Abstract (ENG)

Exact localization of prokaryotic translation initiation sites with automated prediction systems is still not completely solved. In this context, two approaches from the field of machine learning have been developed: The Oligo Kernel algorithm, a supervised learning method for analysis of signaling in biological sequences and TICO (Translation Initiation site COrrection), a tool for (re-)annotation of translation initiation sites with an unsupervised classification scheme.

It is shown that the Oligo Kernel algorithm is well suitable for analysis of biological signals. In a case study on translation initiation sites of eubacterium Escherichia coli K-12 the high performance of the Oligo classificator is demonstrated on experimentally verified data. A visualization of the discriminative signals facilitates a biological meaningful interpretation.
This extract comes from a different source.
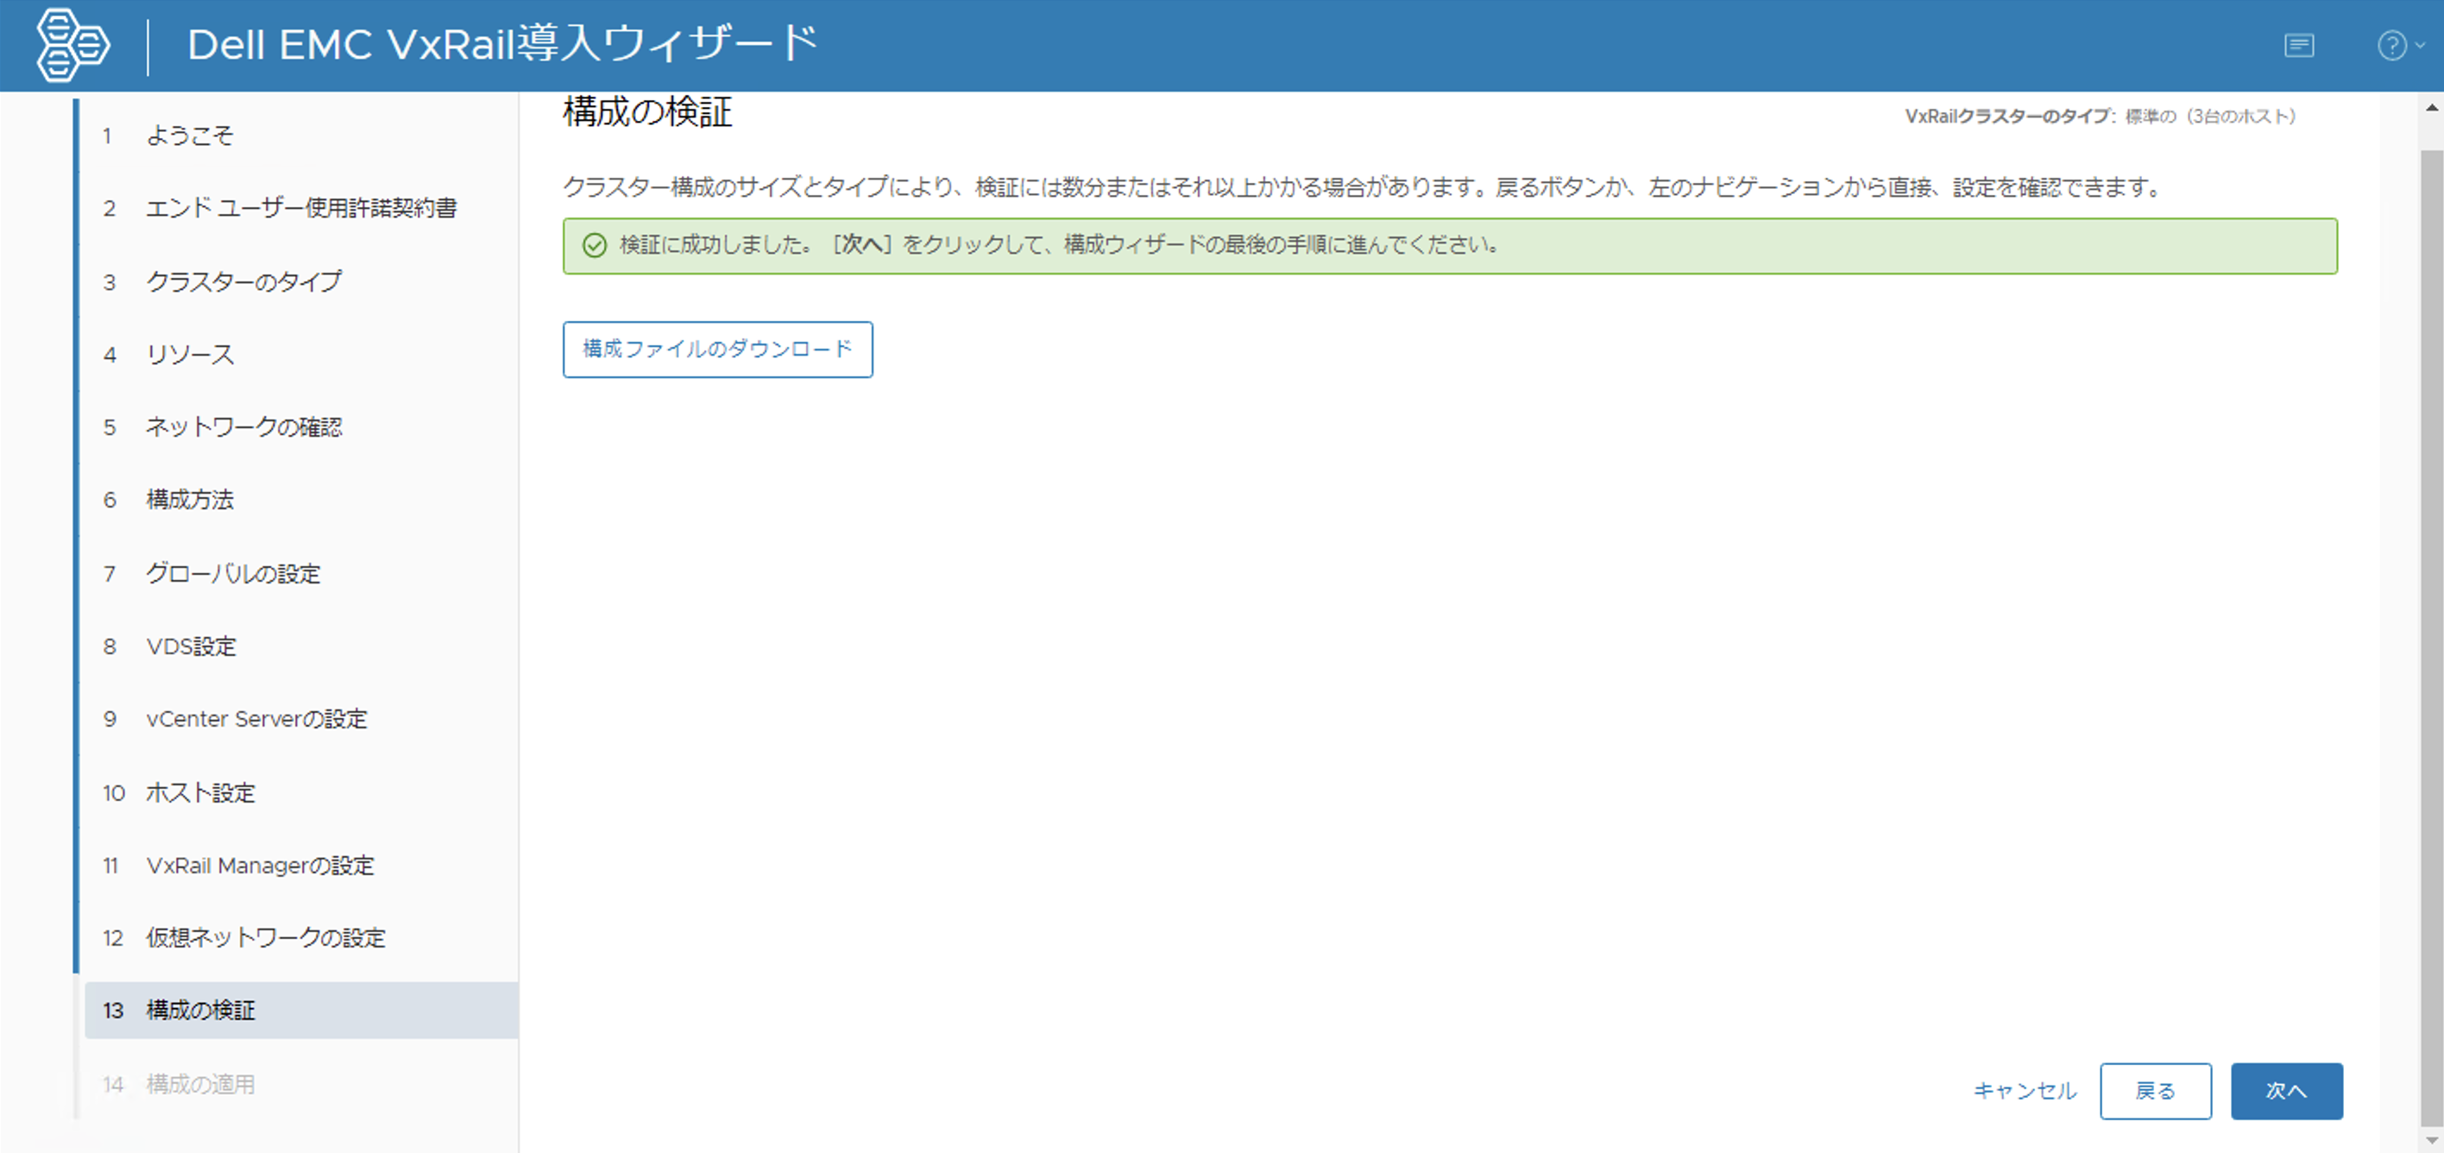
Task: Open step 2 エンドユーザー使用許諾契約書
Action: pos(301,208)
For E. coli K-12 commonly known signals for translation initiation and their inherent variability can be clearly identified. Since the algorithm is flexible regarding the degree of positional smoothing it can be adapted to analysis of other biological signals.
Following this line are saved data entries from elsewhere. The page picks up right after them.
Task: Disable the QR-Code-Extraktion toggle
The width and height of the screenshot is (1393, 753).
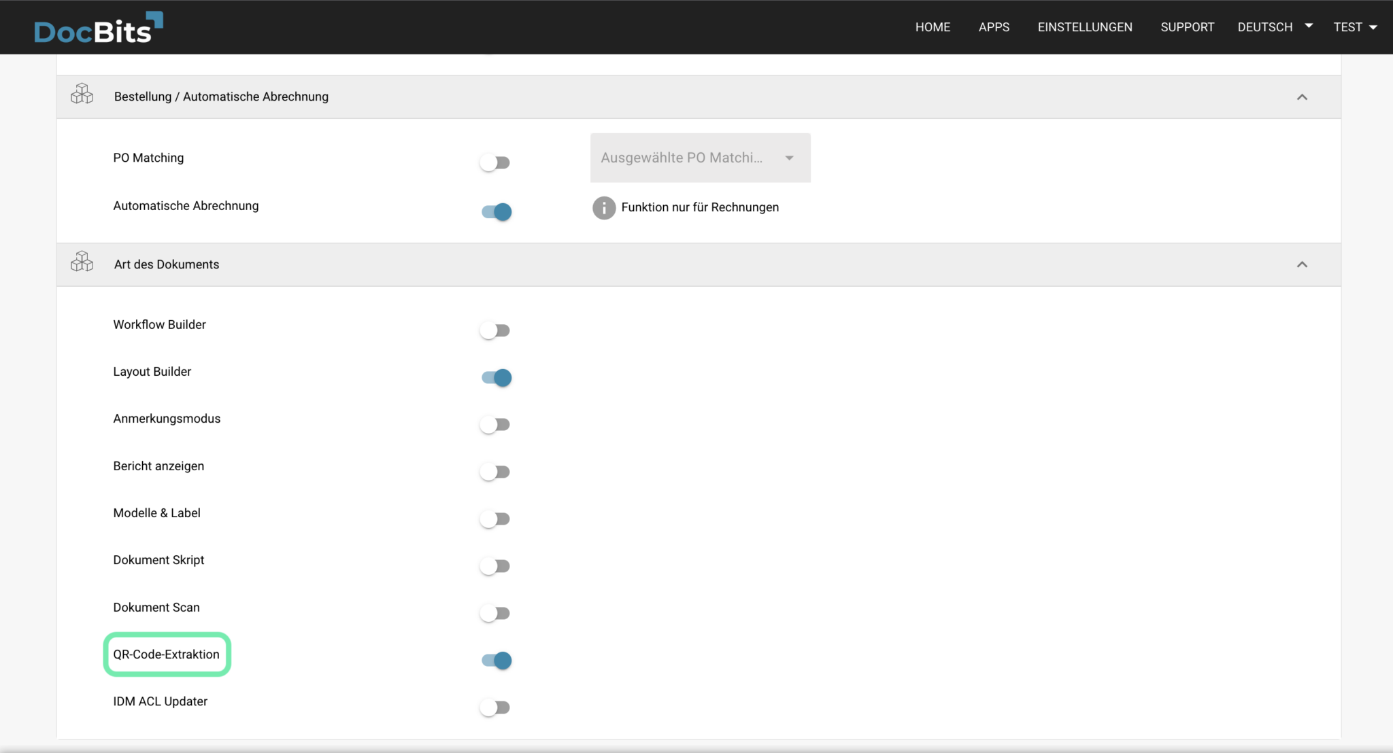Action: pos(497,661)
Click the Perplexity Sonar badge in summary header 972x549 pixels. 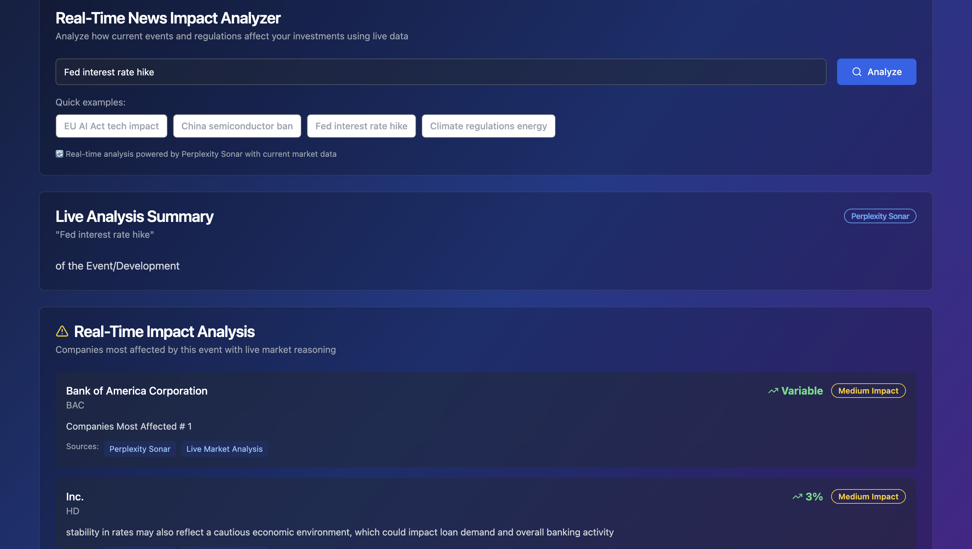pos(880,216)
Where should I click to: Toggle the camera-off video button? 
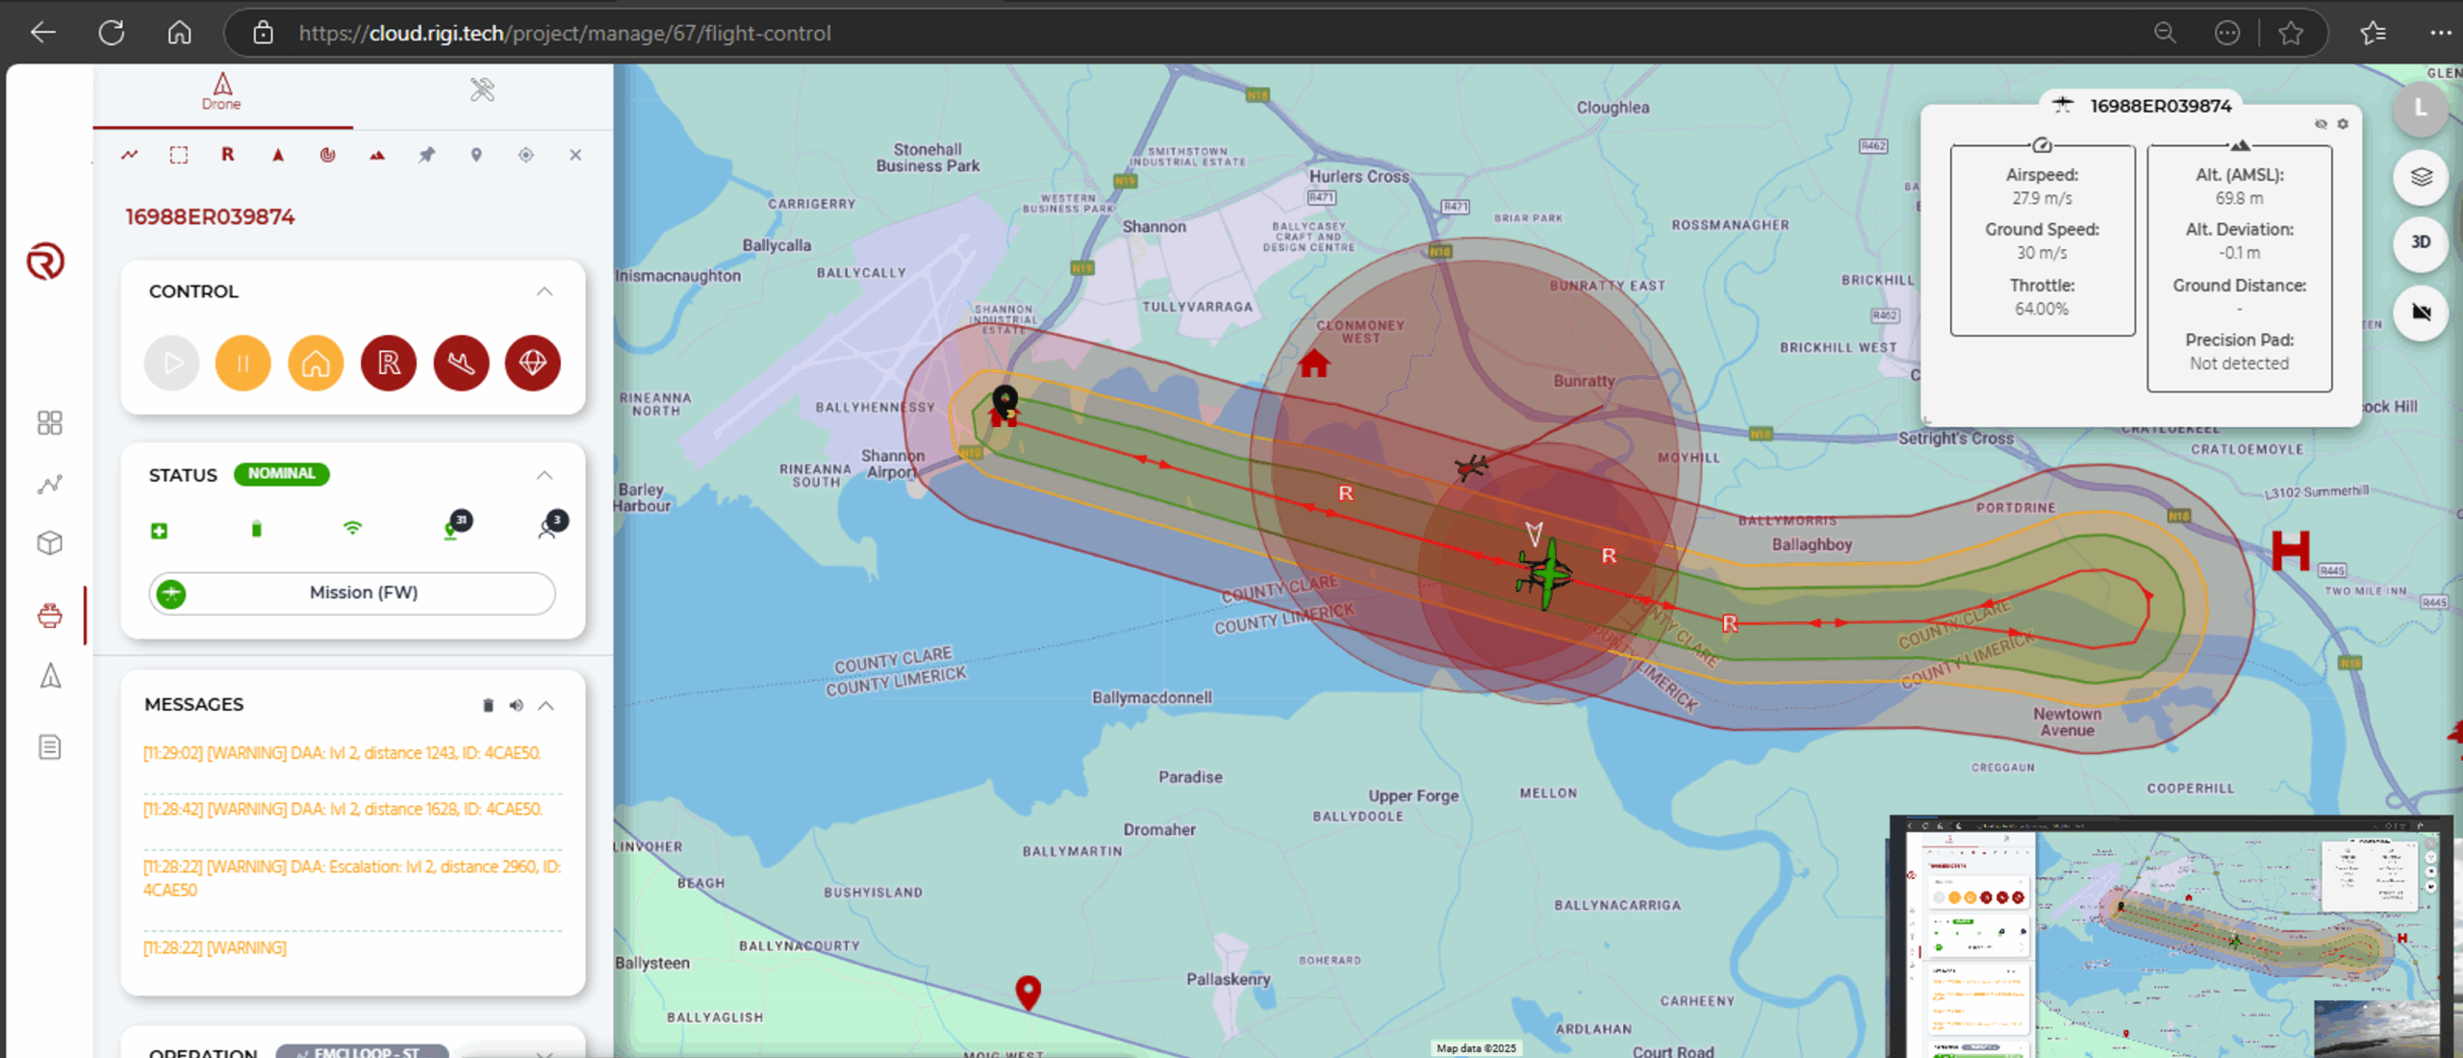(x=2421, y=312)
The program TICO significantly improves prediction of prokaryotic translation initiation sites as compared to previous approaches, by post-processing an initial gene annotation as obtained by a classical gene finder. The improvement of such a reannotation amounts up to 30%. The algorithm provides a visualization method allowing an intuitive presentation of the discriminative features. The program can be accessed through a web interface and is freely available as command line tool for Linux and Windows.